─── Artikel

JAKARTA- Asosiasi Ekonomi Politik Indonesia (AEPI) memastikan Komisi Pemilu Umum (KPU) dan dan beberapa lembaga survey telah lama dibina dan menerima dana asing, khususnya dari Amerika Serikat. Oleh karenanya, AEPI sangat menyangsikan independensi KPU dalam pemilihan presiden 2014 ini. Hal ini ditegaskan oleh Salamuddin Daeng dari AEPI kepada Bergelora.com di Jakarta, Senin (21/7).
“Bisakah Independen kalau selama ini sudah dilatih, dibina dan didanai bertahun-tahun secara sistimatik oleh pihak Amerika? Semua dilakukan Amerika dalam rangka membangun demokrasi di Indonesia tapi untuk mengamankan kepentingan Amerika,” tegas Salamuddin Daeng.

──────

Yang Perlu Dikerjakan:
**a)** Tuliskan bagian berita tentang independensi KPU mulai dari "JAKARTA- Asosiasi Ekonomi" sampai "Jakarta, Senin (21/7).", tanpa mengubah satu kata pun.
**b)** Sambung berita tentang independensi KPU dengan bagian berikutnya, dimulai setelah kalimat terakhirnya.

─── Data Tersimpan

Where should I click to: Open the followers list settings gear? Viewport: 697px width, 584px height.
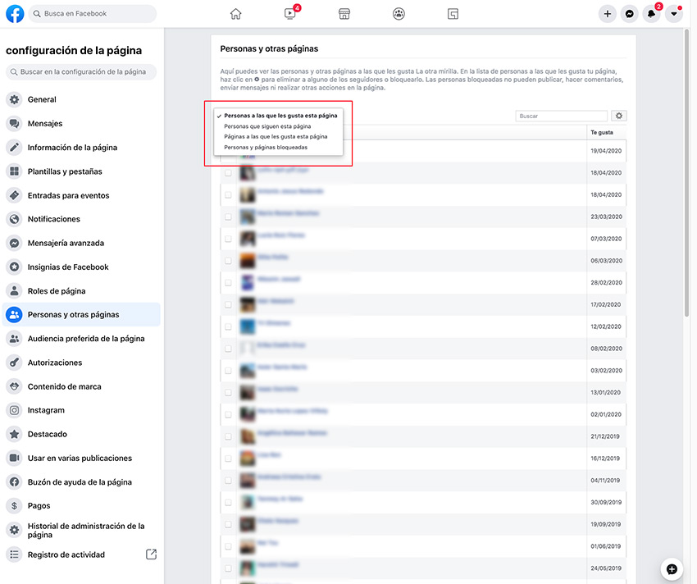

──────

Jawaban Tugas:
**a)**
JAKARTA- Asosiasi Ekonomi Politik Indonesia (AEPI) memastikan Komisi Pemilu Umum (KPU) dan dan beberapa lembaga survey telah lama dibina dan menerima dana asing, khususnya dari Amerika Serikat. Oleh karenanya, AEPI sangat menyangsikan independensi KPU dalam pemilihan presiden 2014 ini. Hal ini ditegaskan oleh Salamuddin Daeng dari AEPI kepada Bergelora.com di Jakarta, Senin (21/7).

**b)**
Kedatangan mantan Presiden Amerika, Bill Clinton menurutnya adalah salah satu indikator penting yang menunjukkan Amerika harus memastikan calon presiden yang terpilih adalah orang yang akan mengamankan kepentingan Amerika di Indonesia.
“Sebagai petinggi partai Clinton merasa Amerika sebagai pemegang saham dalam Republik Indonesia. Dia merasa penting untuk mempengruhui opini menjelang putusan KPU,” jelasnya.
Menurut peneliti kebijakan ekonomi politik global ini, KPU merupakan salah satu lembaga negara yang paling banyak menerima dana asing dalam rangka penyelenggaraan Pemilu.
“Itulah mengapa lembaga tersebut sulit dipercaya independensinya terhadap kandidat yang didukung asing,” tegasnya.
Demikian pula menurutnya dengan lembaga survey yang merupakan kelompok yang menempatkan dirinya sebagai salah satu pilar pemilu juga didukung dan menerima dana asing.
“Oleh karenanya lembaga survey-pun cenderung akan mendukung kandidat yang disokong pihak asing dan tidak independen,” jelasnya.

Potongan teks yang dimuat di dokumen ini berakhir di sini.